Traditional Kerry Apple Cake
Makes 25-30 pieces
450g (1lb) plain white flour
175g (6oz) butter
2 teaspoons baking powder
175g (6oz) castor sugar
3 free range eggs
225ml (8fl oz) milk
1/2 teaspoon ground cloves
2 cooking Bramley apples
Baking tin 30x20cm 7.5cm deep (12x8in 3in deep)
Preheat the oven to 200C/400F/gas mark 6.
Peel, core and chop the apple into 5mm (1/4in) dice. In a large bowl, rub the butter into the flour. Add the baking powder, castor sugar, diced apple and 1/2 teaspoon ground cloves. Whisk the eggs with a cup of milk in another bowl. Add to the dry ingredients and mix well with a wooden spoon, the mixture will be a soft texture. Pour into the greased and lined roasting tin. Bake at 200C/400F/gas mark 6 for 35 to 40 minutes or until the apples are soft and the top is golden brown. Dredge with soft brown sugar while hot, cool and serve.
Fool Proof Food
A great icing for éclairs or Pearl’s All in One Buns
Dark Chocolate Icing
6 ozs (175g) icing sugar
2 oz (50g) cocoa powder
3 ozs (75g) butter
3 fl ozs (75ml) water
4 ozs (110g) castor sugar
Sieve the icing sugar and cocoa powder into a mixing bowl.
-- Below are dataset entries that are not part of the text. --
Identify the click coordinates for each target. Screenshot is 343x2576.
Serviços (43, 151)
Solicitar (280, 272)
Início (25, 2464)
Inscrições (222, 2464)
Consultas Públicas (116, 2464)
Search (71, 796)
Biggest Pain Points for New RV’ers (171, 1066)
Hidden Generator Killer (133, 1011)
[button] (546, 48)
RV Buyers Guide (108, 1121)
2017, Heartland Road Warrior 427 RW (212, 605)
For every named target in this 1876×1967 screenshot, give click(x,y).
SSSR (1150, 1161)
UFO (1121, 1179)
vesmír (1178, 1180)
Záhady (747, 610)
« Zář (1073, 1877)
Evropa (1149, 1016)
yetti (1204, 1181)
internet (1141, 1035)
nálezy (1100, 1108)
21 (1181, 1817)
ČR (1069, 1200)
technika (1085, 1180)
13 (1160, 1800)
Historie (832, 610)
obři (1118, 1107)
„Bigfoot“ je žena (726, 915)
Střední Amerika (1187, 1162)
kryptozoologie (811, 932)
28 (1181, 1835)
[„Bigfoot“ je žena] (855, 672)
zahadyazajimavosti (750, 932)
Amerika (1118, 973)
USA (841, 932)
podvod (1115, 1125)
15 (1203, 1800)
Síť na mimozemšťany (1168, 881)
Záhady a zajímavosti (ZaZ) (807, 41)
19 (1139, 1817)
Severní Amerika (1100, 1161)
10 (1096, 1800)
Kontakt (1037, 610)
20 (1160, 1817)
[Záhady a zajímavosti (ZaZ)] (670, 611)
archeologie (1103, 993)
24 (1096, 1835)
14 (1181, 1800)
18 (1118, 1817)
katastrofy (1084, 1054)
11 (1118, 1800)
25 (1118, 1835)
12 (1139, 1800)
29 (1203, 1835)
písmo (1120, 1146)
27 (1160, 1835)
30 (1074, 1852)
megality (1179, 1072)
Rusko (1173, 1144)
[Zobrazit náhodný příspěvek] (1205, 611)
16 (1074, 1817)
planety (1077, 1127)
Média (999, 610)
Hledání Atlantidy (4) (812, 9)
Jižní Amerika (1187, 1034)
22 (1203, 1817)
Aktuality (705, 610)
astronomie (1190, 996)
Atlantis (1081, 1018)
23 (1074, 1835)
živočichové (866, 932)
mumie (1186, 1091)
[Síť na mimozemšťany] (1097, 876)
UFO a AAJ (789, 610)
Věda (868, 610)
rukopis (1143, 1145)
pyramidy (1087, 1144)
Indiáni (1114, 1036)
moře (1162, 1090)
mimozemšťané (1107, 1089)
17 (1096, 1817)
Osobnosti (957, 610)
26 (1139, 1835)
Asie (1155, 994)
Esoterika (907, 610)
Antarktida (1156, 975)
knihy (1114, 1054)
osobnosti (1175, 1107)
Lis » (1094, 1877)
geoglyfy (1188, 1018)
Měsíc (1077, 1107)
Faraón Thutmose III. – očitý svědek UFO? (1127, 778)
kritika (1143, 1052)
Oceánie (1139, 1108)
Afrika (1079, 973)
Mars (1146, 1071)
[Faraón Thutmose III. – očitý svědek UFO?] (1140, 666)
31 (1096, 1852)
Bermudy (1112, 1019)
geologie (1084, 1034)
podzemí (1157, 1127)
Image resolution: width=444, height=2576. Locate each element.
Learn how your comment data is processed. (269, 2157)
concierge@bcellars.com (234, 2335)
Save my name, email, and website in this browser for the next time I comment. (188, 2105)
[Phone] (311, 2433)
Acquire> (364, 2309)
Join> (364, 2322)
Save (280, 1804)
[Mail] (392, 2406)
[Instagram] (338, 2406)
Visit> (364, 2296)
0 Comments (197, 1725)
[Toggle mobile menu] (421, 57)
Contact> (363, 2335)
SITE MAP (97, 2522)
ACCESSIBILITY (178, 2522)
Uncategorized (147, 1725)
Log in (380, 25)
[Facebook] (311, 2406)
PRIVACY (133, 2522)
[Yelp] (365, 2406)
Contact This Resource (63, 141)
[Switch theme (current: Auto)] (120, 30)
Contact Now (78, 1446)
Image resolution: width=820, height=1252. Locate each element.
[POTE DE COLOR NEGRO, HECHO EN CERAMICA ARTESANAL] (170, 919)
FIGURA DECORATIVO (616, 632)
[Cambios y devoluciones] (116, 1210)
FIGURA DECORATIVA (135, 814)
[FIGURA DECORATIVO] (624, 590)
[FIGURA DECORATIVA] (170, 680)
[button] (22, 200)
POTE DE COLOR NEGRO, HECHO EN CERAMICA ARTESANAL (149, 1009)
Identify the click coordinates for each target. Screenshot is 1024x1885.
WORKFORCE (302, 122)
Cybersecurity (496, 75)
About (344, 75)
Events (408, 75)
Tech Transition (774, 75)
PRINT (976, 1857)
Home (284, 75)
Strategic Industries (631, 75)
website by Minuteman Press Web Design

Measure the butter, water and sugar into a saucepan. Set over a low heat and stir until the sugar has dissolved and the butter is melted. Bring just to the boil, then draw off the heat and pour at once into the sifted ingredients. Beat with a wooden spoon until the mixture is smooth and glossy. It will thicken as it cools.
Slow Food Limerick for Babies & Toddlers
Mothers and fathers mark your calendars; Slow Food for Babies will take place at the Hunt Museum on Sunday February 1st 2009 at 3.00pm. This event will discuss how best to nourish our babies and toddlers to ensure that they are hale and hearty using good, seasonal and – where possible – locally produced food.
The speakers are Julie Dargan, Nutritionist and Marianne Murphy, Psychotherapist.
For further information contact Josephine Page 087 9460490 or firstname.lastname@example.org
Bees, Beekeeping and Biodiversity
Well known beekeeper Tim Rowe will talk about honeybees, their lives, importance, plight and the role of good beekeeping. Thursday 29th January 2009 at 7:30pm at the Crawford Art Gallery Café, entrance €6.00 includes tea or coffee (021) 4274415
Save on energy and fuel bills
Choose the right size saucepan for the purpose. The base of the pan should cover the hob or gas jet. If it’s smaller the spare heat is wasted. There is no point in using a huge pan to cook small quantities of food.